Goal of the exercise
Go through the entries below and collect each line with the string "arrow" in it.

[Opening Excerpted data section]

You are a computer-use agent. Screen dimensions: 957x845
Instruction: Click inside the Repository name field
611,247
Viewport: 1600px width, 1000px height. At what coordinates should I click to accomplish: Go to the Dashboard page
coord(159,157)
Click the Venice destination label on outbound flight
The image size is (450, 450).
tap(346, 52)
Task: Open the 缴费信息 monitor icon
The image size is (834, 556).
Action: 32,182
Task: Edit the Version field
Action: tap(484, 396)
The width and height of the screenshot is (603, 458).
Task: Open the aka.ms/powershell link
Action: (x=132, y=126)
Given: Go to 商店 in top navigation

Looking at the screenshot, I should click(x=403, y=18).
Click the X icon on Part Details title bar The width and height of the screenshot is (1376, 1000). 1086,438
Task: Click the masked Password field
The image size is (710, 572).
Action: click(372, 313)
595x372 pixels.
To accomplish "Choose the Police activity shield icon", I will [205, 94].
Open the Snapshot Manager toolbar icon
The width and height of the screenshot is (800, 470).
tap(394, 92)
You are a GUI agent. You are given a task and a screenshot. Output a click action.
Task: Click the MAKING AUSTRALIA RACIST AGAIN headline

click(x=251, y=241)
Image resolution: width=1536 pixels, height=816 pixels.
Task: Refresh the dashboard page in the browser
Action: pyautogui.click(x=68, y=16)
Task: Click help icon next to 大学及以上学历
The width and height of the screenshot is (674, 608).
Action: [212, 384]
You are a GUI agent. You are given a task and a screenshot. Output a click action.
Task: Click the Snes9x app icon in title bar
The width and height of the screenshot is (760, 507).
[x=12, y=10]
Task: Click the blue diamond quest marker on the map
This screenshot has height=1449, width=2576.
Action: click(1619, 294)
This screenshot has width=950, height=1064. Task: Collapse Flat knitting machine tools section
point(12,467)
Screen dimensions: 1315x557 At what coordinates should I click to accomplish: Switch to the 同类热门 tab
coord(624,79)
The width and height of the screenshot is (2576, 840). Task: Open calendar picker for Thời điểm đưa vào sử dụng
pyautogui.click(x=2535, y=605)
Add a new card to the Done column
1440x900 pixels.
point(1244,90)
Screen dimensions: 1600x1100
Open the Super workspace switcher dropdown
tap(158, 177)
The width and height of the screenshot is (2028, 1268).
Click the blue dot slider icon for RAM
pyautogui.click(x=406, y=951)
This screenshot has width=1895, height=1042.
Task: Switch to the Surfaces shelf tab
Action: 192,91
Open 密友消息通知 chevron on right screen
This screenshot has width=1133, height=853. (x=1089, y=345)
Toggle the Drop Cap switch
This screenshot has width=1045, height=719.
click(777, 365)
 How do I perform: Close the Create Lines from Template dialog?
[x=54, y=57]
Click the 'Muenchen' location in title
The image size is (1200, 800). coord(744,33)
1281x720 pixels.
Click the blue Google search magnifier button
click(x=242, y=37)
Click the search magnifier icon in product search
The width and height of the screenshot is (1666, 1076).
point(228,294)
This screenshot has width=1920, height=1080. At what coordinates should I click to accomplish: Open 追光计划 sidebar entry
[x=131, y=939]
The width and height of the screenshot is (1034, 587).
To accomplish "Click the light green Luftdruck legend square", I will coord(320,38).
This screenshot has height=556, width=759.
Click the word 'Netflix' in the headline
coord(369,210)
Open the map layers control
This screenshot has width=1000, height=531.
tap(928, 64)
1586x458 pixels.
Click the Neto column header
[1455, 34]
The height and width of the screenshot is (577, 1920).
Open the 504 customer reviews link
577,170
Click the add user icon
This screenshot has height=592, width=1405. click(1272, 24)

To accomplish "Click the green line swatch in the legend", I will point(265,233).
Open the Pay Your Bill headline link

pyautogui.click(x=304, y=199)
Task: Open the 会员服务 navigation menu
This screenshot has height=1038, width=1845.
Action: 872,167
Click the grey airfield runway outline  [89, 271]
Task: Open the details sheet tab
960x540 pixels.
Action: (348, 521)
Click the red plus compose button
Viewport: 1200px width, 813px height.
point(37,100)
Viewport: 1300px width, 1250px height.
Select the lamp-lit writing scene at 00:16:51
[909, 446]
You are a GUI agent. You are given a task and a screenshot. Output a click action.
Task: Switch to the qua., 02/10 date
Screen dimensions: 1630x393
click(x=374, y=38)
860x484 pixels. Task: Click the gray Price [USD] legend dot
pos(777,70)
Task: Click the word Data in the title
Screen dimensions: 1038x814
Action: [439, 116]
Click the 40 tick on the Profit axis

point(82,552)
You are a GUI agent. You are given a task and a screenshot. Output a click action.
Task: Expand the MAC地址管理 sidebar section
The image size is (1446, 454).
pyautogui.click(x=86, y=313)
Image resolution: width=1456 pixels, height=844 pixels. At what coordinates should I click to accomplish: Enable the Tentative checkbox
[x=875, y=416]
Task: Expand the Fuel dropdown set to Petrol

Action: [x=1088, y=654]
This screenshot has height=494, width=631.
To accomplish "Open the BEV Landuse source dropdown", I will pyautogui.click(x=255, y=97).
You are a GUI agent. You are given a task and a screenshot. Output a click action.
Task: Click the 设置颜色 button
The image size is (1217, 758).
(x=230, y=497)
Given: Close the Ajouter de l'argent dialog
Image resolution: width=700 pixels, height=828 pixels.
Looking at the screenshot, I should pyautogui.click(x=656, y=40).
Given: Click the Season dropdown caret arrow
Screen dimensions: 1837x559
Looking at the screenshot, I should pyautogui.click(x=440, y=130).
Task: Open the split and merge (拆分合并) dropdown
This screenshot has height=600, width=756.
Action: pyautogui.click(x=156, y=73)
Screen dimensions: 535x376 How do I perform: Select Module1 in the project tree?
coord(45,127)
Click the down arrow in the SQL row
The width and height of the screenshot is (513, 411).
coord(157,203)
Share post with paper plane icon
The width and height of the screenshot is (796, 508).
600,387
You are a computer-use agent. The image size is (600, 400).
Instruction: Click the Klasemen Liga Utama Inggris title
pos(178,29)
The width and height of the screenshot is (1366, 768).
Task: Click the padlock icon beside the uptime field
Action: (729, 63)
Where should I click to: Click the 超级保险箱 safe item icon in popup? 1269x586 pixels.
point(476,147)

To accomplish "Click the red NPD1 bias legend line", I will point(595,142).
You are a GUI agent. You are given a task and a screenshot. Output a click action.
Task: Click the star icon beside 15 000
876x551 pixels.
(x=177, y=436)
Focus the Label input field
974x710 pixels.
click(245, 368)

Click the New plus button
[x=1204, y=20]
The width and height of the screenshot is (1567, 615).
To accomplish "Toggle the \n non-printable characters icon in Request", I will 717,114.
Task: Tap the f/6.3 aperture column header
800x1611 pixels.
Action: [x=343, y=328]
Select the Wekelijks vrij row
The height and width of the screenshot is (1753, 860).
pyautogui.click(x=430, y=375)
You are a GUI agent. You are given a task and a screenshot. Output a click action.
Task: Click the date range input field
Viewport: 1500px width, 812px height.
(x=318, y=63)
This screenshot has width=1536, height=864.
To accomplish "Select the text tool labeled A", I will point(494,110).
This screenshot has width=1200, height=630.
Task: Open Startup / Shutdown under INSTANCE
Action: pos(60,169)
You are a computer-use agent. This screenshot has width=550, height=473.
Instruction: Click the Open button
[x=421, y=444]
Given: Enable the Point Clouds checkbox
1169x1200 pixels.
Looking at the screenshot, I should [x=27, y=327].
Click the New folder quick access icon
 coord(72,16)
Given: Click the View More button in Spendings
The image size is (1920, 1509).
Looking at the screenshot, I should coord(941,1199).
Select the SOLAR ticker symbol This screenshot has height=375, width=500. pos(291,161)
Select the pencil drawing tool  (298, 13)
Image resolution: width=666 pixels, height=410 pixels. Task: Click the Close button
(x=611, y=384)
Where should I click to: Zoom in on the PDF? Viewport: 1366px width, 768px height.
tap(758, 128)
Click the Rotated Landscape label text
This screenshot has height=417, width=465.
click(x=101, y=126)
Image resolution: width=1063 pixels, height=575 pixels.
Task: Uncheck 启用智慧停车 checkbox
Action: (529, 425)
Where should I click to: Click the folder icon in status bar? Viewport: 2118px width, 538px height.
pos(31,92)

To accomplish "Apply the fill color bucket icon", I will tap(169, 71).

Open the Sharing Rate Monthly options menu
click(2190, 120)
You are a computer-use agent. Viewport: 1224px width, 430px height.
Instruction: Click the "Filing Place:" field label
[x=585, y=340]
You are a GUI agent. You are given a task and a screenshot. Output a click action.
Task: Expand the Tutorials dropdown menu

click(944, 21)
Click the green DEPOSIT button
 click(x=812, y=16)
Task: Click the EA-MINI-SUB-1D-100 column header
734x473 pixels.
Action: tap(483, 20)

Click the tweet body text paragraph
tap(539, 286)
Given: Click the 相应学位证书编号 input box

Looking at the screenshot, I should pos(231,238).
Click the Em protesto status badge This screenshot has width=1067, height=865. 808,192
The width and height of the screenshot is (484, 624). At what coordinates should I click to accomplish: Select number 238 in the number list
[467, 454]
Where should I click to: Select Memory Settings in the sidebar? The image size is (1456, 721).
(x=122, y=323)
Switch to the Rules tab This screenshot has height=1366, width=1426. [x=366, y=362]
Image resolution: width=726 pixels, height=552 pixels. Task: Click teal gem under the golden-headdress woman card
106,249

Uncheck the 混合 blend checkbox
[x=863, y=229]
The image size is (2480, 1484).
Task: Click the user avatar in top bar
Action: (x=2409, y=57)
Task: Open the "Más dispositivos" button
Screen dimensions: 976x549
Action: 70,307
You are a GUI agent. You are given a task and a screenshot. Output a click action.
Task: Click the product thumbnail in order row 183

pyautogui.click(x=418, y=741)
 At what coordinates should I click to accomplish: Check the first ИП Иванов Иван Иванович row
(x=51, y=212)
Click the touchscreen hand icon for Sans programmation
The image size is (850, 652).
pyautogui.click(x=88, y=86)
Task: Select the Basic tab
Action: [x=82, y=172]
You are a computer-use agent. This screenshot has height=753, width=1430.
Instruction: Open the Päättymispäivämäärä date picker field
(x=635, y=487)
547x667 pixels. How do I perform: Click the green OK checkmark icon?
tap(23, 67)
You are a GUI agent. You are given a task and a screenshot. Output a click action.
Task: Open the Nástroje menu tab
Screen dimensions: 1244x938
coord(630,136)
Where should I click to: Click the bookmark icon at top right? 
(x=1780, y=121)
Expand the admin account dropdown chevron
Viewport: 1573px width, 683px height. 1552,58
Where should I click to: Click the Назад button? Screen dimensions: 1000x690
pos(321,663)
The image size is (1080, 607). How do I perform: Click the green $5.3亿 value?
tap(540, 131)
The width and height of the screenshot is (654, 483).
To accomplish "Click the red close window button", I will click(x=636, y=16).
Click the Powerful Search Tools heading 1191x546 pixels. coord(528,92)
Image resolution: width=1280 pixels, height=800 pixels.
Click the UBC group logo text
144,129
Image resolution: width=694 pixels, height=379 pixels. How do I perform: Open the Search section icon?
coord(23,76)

[Closing Excerpted data section]

Task output
Given: Click the Season dropdown caret arrow
Click the down arrow in the SQL row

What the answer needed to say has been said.